We develop a framework for the average-case analysis of random quadratic problems and derive algorithms that are optimal under this analysis. This yields a new class of methods that achieve acceleration given a model of the Hessian's eigenvalue distribution. We develop explicit algorithms for the uniform, Marchenko-Pastur, and exponential distributions. These methods are momentum-based algorithms, whose hyper-parameters can be estimated without knowledge of the Hessian's smallest singular value, in contrast with classical accelerated methods like Nesterov acceleration and Polyak momentum.
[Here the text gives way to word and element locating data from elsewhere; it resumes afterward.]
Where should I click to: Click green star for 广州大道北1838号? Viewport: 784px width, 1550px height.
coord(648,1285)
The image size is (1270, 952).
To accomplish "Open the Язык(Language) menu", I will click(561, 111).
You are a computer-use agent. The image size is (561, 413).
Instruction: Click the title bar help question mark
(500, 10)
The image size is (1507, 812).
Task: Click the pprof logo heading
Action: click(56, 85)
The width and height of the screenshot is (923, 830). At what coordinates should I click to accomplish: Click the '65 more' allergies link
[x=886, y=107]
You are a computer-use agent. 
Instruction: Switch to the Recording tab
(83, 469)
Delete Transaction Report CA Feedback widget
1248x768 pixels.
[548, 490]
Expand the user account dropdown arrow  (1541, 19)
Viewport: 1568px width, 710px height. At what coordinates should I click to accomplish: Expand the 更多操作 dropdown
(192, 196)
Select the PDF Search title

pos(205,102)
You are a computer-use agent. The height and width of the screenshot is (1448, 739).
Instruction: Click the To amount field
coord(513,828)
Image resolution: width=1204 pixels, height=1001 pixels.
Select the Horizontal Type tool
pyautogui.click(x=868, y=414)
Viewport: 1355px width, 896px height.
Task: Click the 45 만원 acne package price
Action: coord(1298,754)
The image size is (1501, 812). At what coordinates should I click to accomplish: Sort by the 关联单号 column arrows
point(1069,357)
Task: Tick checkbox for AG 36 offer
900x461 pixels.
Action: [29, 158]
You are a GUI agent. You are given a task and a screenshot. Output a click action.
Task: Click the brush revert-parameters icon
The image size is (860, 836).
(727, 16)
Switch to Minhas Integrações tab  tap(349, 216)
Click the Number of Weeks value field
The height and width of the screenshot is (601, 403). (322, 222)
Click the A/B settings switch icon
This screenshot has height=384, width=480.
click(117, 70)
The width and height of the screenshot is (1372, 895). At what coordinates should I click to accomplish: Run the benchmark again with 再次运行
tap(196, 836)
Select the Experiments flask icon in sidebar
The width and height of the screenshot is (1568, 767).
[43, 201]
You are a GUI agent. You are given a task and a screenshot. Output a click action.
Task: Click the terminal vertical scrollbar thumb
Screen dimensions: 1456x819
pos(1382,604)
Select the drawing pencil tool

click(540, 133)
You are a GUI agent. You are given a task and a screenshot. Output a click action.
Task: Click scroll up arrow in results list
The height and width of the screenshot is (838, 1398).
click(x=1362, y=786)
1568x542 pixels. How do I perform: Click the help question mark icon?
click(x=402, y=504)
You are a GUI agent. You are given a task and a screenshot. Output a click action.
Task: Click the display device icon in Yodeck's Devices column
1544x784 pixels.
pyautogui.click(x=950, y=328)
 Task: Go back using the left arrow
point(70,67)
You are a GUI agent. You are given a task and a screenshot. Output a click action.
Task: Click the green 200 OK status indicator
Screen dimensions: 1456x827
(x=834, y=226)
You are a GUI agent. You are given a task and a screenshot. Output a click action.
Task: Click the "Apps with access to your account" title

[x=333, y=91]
Through empirical benchmarks on quadratic and logistic regression problems, we identify regimes in which the the proposed methods improve over classical (worst-case) accelerated methods.

翻译：我们开发了随机二次问题平均分析框架, 并得出了根据本分析最理想的算法。 这产生了一种新的方法, 有了赫西安的二元值分布模型, 加速了 。 我们为制服、 Marchenko- Pastur 和指数分布开发了明确的算法 。 这些方法都是基于动力的算法, 在不了解赫西安人最小单值的情况下, 其超参数可以被估计, 与古典加速法( Nesterov 加速法 ) 和 Polyak 动力法( Polyak 动力法) 不同。 通过关于二次回归和物流回归问题的经验基准, 我们找出了拟议方法比古典( 微量) 加速法改进的制度 。